(Collected data entries)

....

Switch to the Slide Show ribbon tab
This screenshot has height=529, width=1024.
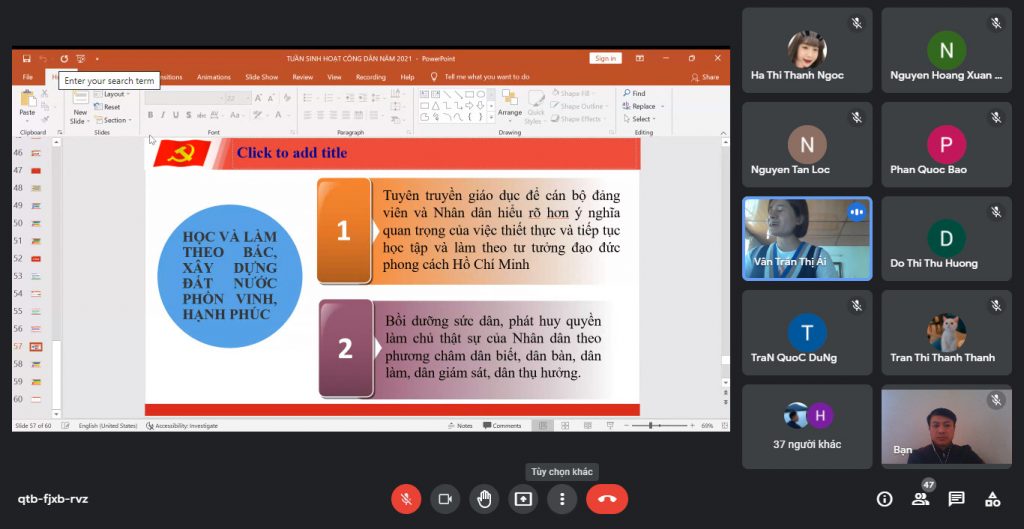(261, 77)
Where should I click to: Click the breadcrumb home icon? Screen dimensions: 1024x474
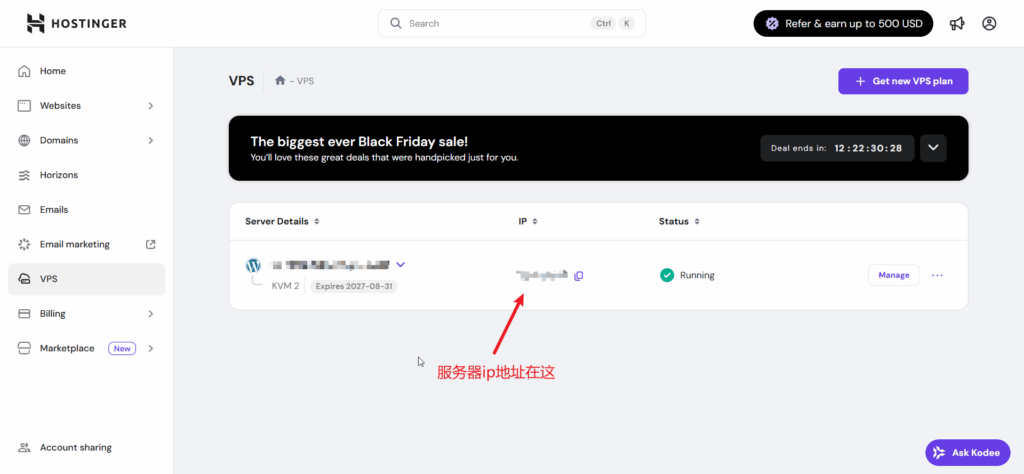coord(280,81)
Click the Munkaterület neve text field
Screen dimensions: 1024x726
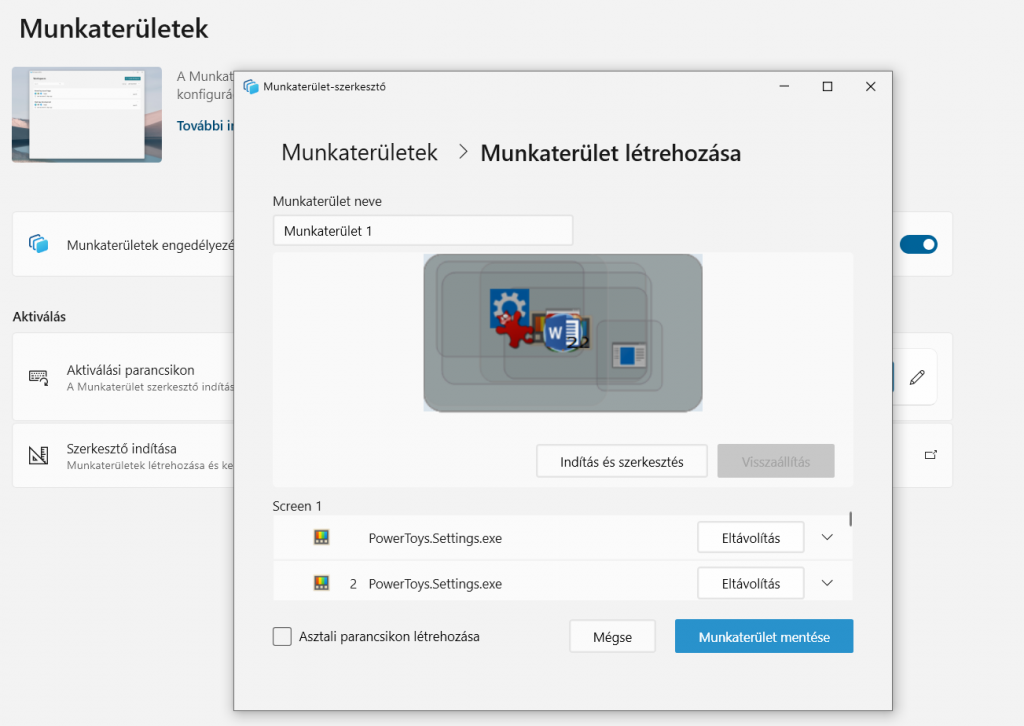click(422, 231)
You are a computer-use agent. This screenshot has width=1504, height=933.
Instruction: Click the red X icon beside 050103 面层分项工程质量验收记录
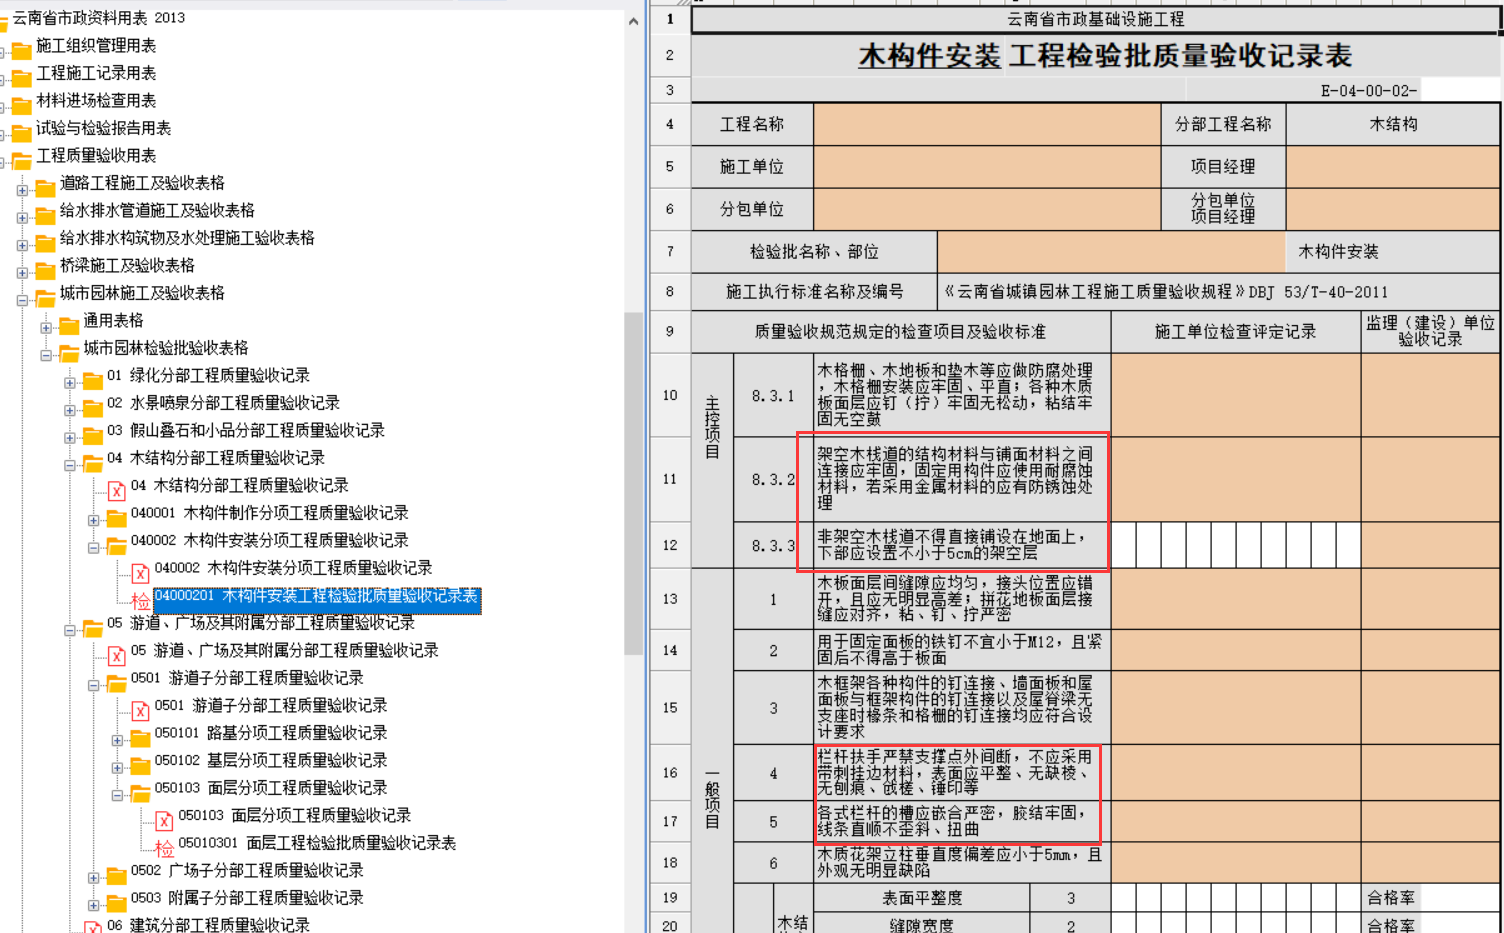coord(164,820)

....

Please repeat the records above exactly, omitting any pictures they contain.

Switch to the Slide Show ribbon tab
This screenshot has height=529, width=1024.
(261, 77)
Where should I click to: Click the breadcrumb home icon? Screen dimensions: 1024x474
coord(280,81)
Click the Munkaterület neve text field
Screen dimensions: 1024x726
click(422, 231)
You are a computer-use agent. This screenshot has width=1504, height=933.
Instruction: Click the red X icon beside 050103 面层分项工程质量验收记录
coord(164,820)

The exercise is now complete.